Data supplied:

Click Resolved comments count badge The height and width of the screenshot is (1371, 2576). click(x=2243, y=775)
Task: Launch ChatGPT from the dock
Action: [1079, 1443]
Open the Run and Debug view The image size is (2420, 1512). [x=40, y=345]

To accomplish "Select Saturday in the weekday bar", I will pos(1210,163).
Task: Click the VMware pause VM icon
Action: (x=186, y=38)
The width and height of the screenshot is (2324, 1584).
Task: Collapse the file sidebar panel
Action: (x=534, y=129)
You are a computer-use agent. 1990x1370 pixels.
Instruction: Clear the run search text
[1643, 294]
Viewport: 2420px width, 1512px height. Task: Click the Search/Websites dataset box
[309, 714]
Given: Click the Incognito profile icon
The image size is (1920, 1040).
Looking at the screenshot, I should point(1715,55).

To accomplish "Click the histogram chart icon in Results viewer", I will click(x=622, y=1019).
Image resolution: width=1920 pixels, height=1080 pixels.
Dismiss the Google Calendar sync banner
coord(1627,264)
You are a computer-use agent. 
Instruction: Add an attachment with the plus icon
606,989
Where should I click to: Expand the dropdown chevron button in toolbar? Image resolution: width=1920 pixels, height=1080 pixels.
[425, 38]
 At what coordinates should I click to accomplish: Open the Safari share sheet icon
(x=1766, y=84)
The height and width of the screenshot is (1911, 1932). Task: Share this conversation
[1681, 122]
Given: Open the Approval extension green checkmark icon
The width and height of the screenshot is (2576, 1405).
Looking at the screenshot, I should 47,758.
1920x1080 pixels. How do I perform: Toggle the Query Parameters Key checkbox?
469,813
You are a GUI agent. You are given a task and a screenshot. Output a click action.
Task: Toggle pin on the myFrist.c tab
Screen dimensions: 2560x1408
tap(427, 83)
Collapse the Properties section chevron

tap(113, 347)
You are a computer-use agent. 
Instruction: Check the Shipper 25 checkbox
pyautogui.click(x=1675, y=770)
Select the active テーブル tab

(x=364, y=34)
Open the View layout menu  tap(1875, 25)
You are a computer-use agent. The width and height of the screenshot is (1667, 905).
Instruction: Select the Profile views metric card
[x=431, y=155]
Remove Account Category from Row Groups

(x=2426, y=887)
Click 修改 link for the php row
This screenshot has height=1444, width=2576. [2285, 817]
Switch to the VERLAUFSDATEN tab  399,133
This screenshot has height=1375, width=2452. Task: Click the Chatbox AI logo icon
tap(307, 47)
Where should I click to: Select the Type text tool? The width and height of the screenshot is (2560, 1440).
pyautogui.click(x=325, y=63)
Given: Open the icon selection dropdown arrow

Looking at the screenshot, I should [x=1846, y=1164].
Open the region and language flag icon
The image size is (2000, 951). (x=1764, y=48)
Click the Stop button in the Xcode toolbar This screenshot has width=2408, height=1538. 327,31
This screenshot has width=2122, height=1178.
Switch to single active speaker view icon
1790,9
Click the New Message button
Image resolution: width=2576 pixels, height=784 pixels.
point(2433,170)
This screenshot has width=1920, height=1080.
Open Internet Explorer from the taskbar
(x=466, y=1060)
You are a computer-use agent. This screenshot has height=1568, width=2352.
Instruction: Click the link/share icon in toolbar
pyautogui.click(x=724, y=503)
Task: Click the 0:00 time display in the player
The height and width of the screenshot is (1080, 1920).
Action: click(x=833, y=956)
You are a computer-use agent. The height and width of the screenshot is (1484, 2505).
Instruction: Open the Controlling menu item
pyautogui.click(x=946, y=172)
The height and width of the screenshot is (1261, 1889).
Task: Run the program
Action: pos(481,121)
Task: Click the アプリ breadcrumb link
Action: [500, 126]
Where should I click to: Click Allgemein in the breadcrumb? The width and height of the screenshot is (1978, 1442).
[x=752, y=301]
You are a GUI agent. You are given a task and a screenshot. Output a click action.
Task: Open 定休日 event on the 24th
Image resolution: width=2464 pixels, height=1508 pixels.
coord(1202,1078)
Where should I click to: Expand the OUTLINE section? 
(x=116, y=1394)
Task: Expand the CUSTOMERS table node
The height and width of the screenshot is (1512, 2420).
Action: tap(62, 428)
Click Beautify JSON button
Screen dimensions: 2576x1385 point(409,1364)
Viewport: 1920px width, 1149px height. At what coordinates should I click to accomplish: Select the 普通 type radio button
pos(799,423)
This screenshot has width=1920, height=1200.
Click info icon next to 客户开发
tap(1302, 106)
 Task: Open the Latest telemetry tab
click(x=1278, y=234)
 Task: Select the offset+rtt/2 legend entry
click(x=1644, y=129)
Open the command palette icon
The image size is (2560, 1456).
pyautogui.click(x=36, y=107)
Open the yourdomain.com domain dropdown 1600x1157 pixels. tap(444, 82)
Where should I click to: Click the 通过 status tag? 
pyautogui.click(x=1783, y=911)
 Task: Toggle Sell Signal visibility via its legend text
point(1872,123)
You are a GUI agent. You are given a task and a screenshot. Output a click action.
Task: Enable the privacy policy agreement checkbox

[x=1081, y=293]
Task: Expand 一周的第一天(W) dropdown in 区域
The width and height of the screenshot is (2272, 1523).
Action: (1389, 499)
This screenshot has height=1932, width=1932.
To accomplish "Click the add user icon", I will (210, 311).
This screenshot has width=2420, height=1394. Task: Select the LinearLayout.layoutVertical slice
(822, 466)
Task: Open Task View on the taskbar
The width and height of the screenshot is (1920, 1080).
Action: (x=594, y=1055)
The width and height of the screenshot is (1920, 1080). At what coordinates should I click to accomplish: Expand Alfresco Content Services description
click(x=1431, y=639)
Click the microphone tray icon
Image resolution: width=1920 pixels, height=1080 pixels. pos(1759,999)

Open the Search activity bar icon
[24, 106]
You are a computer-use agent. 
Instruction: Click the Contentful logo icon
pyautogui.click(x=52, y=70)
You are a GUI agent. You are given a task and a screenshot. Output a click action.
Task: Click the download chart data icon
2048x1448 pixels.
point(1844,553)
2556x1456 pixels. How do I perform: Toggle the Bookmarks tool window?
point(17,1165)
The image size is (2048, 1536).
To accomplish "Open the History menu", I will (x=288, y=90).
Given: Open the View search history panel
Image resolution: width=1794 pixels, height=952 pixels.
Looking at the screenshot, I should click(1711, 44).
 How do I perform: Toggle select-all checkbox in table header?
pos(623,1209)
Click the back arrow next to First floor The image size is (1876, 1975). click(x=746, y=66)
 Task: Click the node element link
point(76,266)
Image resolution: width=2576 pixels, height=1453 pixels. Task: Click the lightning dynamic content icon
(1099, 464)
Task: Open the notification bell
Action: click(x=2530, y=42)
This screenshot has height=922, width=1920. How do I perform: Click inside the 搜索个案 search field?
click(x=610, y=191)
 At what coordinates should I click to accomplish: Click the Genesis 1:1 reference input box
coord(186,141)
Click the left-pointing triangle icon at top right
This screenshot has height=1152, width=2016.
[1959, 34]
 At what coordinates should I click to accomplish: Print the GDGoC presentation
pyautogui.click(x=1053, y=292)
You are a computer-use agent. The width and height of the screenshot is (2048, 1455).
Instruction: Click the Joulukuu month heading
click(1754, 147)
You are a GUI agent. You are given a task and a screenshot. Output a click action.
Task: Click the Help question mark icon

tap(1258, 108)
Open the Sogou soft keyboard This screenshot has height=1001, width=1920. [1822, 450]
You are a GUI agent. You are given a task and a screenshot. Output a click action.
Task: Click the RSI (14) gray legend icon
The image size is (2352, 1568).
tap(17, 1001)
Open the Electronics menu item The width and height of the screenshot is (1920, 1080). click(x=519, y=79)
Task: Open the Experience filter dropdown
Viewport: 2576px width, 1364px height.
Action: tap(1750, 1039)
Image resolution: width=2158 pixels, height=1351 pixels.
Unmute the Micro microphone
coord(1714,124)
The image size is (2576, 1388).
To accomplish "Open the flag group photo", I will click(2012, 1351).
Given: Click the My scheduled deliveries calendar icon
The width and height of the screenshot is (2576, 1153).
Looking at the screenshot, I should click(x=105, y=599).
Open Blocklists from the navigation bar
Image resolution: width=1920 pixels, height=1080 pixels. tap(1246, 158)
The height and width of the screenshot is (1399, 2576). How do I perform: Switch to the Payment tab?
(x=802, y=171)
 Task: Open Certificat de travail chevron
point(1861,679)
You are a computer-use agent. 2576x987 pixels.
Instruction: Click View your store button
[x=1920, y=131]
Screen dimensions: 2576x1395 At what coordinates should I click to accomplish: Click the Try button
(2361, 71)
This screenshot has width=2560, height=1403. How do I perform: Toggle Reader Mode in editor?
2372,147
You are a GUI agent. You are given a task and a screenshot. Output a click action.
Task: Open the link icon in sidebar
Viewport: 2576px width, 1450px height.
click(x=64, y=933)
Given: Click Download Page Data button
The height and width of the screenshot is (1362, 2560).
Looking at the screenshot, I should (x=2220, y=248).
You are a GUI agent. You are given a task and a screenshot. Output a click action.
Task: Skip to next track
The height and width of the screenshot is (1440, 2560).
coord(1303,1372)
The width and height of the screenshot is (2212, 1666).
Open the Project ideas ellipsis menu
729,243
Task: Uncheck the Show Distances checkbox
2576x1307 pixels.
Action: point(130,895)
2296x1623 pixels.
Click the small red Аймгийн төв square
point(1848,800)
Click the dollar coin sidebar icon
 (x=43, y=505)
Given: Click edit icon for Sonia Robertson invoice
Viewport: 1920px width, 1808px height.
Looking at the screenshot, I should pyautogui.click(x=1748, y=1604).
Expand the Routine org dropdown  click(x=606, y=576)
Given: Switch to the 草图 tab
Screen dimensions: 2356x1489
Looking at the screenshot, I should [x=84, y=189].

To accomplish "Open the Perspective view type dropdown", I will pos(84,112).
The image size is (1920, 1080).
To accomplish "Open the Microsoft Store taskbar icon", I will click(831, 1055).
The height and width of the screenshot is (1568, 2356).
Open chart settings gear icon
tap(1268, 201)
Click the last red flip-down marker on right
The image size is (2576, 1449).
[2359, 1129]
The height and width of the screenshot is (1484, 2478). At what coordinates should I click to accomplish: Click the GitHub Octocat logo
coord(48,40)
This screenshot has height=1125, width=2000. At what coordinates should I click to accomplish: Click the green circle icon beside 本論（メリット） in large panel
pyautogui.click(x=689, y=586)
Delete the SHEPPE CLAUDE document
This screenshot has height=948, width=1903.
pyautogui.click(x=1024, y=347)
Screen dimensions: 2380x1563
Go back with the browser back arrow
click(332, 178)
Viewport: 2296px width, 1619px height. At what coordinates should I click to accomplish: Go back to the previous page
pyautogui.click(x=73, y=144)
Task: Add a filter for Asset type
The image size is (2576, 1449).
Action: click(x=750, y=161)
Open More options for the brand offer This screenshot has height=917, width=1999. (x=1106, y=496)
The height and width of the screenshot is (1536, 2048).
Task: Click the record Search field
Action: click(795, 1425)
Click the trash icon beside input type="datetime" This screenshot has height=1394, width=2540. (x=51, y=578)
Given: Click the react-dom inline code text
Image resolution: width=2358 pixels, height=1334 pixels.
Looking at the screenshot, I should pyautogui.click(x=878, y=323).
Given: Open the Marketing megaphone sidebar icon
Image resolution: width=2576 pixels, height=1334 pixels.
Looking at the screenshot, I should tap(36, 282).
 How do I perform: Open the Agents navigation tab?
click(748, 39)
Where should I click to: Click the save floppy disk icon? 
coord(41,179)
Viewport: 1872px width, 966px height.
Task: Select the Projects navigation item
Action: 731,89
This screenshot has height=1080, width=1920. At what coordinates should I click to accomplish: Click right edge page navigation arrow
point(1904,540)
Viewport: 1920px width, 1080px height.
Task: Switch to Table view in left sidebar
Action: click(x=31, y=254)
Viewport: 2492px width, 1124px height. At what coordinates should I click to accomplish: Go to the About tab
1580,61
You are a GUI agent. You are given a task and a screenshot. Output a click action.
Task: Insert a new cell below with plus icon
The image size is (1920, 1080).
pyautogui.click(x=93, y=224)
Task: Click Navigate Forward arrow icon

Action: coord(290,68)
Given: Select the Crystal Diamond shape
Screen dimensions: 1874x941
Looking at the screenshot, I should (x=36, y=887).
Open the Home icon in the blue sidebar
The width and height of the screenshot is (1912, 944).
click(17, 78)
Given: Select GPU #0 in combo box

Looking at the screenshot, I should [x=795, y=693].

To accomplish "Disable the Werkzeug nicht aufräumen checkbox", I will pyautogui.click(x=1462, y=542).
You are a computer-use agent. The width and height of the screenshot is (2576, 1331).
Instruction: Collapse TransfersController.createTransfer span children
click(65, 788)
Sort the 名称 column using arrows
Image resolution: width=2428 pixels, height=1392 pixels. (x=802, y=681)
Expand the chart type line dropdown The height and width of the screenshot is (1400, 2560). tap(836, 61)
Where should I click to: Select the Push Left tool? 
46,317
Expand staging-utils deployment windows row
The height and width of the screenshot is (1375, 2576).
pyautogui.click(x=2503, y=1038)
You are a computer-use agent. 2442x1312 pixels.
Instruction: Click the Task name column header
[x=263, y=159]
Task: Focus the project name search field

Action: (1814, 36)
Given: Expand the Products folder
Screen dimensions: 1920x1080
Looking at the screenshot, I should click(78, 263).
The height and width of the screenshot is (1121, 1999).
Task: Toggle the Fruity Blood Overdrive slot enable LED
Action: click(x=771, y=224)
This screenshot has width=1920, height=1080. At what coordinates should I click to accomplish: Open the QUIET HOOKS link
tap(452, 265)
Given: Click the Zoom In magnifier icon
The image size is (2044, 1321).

Your objective:
From the first line of the records through the line with "Open the Run", retype everything word for word, including both ends.

Solution:
Click Resolved comments count badge The height and width of the screenshot is (1371, 2576). click(x=2243, y=775)
Task: Launch ChatGPT from the dock
Action: [1079, 1443]
Open the Run and Debug view The image size is (2420, 1512). [x=40, y=345]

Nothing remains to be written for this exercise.